Following a police incident Sunday afternoon, 200-plus big brand and designer stores faced “millions of dollars worth of” stolen merchandise and property damage. Lesser-known small businesses were also impacted.
Tanya Triche Dawood, vice president and general counsel of the Illinois Retail Merchants Association, a group that represents 20,000 locations statewide, said that some stores had not yet reopened after Chicago’s first round of looting in late May and early June. “A lot of these folks that were hit the first time were hit again. Some had just got parts of their stores reopened and now this. Frankly, there is a lot of frustration and anger that they are exposed to unlawfulness. I am fielding a lot of calls from retailers about protecting what they built.” she said. “A lot of the focus has been on large retailers and it should be. They’ve been hit early and often. But a lot of the folks that got hit were small businesses.”
In addition, retailers generally cannot count on insurance policies to cover all of their losses, and their insurance rates will increase due to being located in an area that is costly to insure. “Small business owners are paying and they’re tired.“ Dawood said.
Some of IRMA‘s members across the city, not just in the downtown area, had windows broken and/or were looted with clothing, electronics and convenience stores being the hardest hit. Firstly, IRMA is asking impacted retailers to cooperate with the Chicago police by sharing video footage or any information about the incident. “Give that to police on a proactive basis. We have to work together in order to try to stop these things from happening again.” Dawood said, adding that such information could allow police officers to pursue assailants and potentially recover some of what was lost.
On Wednesday, the Chicago Police Department set up a video portal to encourage the public to help identify some of the suspects involved with the rampant theft and property damage earlier in the week. As of Thursday afternoon, two videos had been posted and additional ones were expected to be added, a CPD spokeswoman said. She declined to estimate how many tips had been provided thus far.
Detectives assigned to CPD’s newly-formed Looting Task Force are “continuing to comb through hours of surveillance footage to identify and arrest additional offenders.“ a CPD spokesperson said Friday.
While Chicago-area retailers may have already been looking into buying drop-down gates and shatterproof windows, those are of greater necessity now especially to stores located outside of the city’s central business district that aren’t used to being targets.
After having all of the merchandise in its downtown store stolen Monday, Londo Mondo, a two-store and online business, reopened Thursday, thanks to the arrival of fall merchandise Tuesday.
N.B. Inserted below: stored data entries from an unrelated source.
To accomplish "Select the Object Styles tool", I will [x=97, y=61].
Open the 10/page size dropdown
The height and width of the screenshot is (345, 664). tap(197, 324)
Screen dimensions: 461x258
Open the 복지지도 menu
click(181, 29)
Still fearful that looting could happen again, co-owners Carrie and Ken Londe said small business owners have not had any reassurance from a police officer, alderman or “somebody in a leadership position.”
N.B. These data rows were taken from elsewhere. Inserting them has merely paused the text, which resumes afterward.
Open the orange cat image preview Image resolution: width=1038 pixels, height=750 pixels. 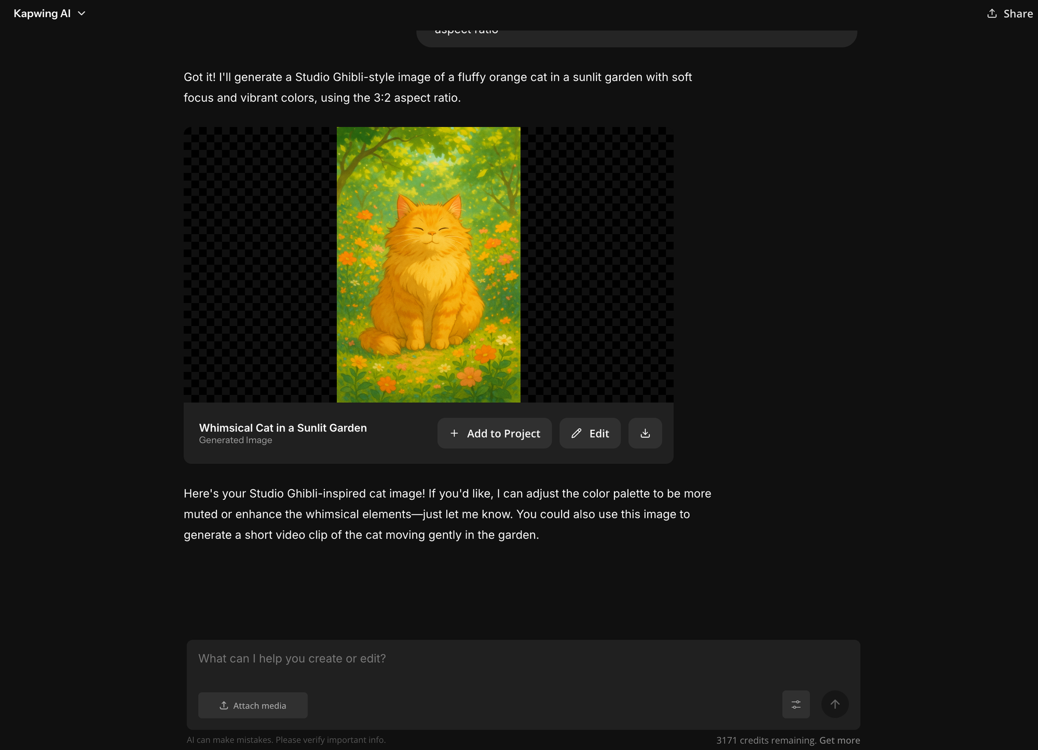(428, 265)
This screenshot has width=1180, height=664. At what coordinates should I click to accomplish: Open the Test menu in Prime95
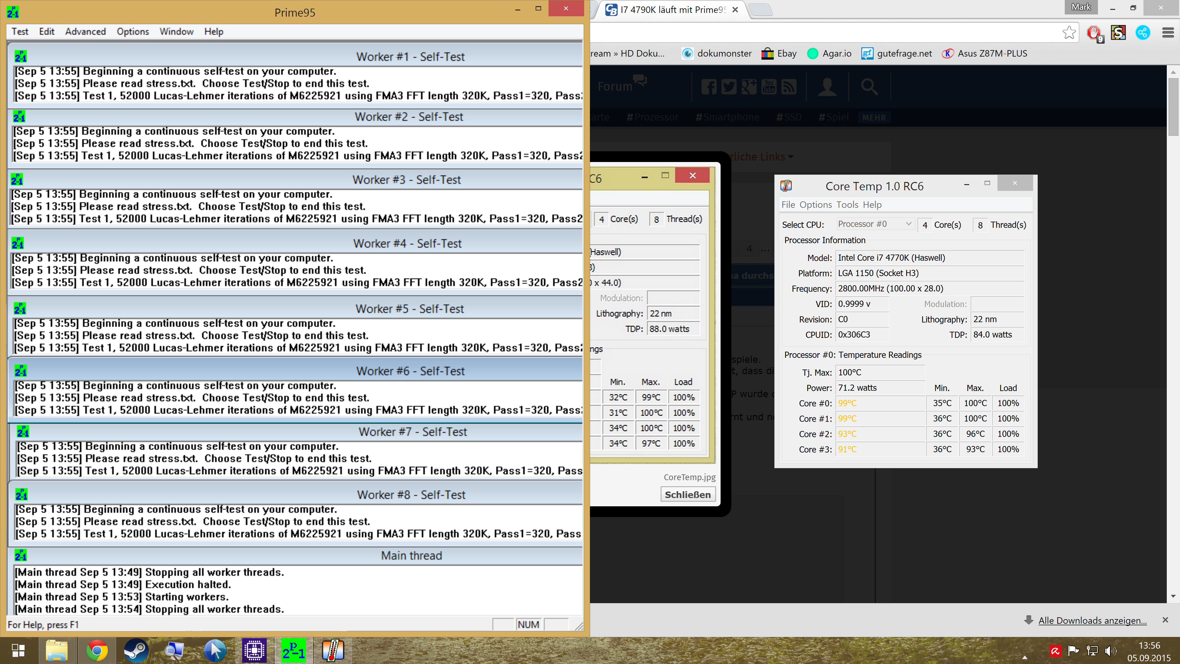click(20, 32)
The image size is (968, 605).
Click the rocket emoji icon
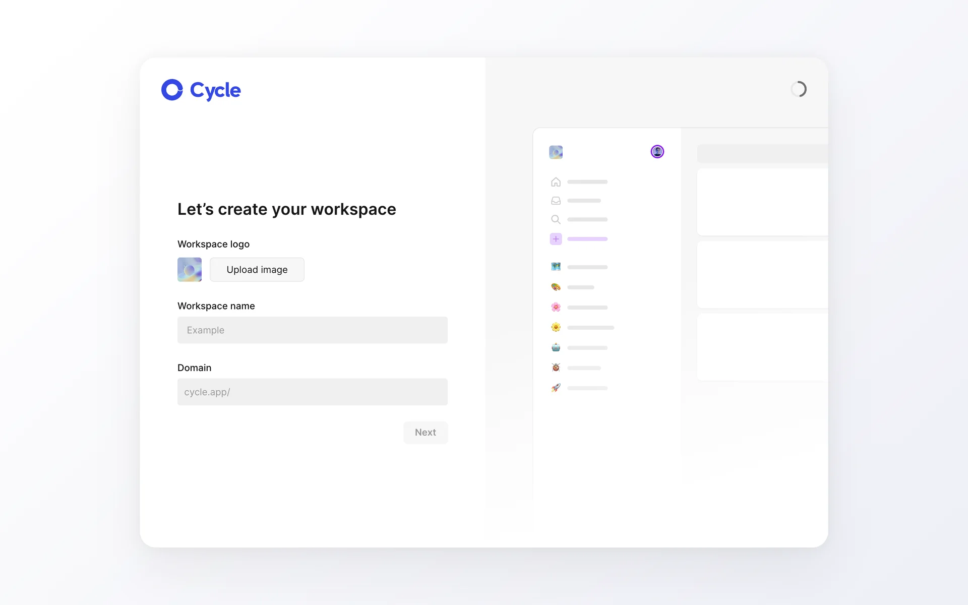click(556, 388)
Having lost $60,000 worth of merchandise and without “optimal insurance,” the couple is wary of more looting. He said, “We can’t afford to hire a private security guard. I’m not sure that anyone would do that job anyway. We can’t afford gated windows. There’s not much we can do for the overnight hours, which is why I don’t sleep well.”
In business for nearly 35 years, Ken Londe said, “It used to be that windows were all you needed.”
Noting how her husband stood guard in front of their store Monday to try to deter further looting, Carrie Londe said, “He had to defend our store. Trust me, he didn’t want to be a hero. It was a matter of if everything was cleaned out, that’s it. That’s our livelihood.“
Paul Young Fine Jewelers’ owner Paul Cha said $100,000 is a cautious estimate of his losses. With the help of 20 people, Cha cleaned up his store Monday morning and reopened Tuesday. “Even though the city’s looting was disappointing, there are still many good people. That’s the whole reason I’m trying to stay in business.” he said.
Many customers have stopped by in the past few days to pick up their repairs and to purchase diamonds and other items to support Cha. In business for 38 years, he said, “Right now everybody has anger for everything. That’s a shame. Chicago is a beautiful city. All the neighbors, foreigners, visitors and tourists have been saying beautiful things about Chicago. But now bad words spread faster. Everybody is going to be scared. That’s going to make people do a U-turn and bypass Chicago. We are ruining our city ourselves.”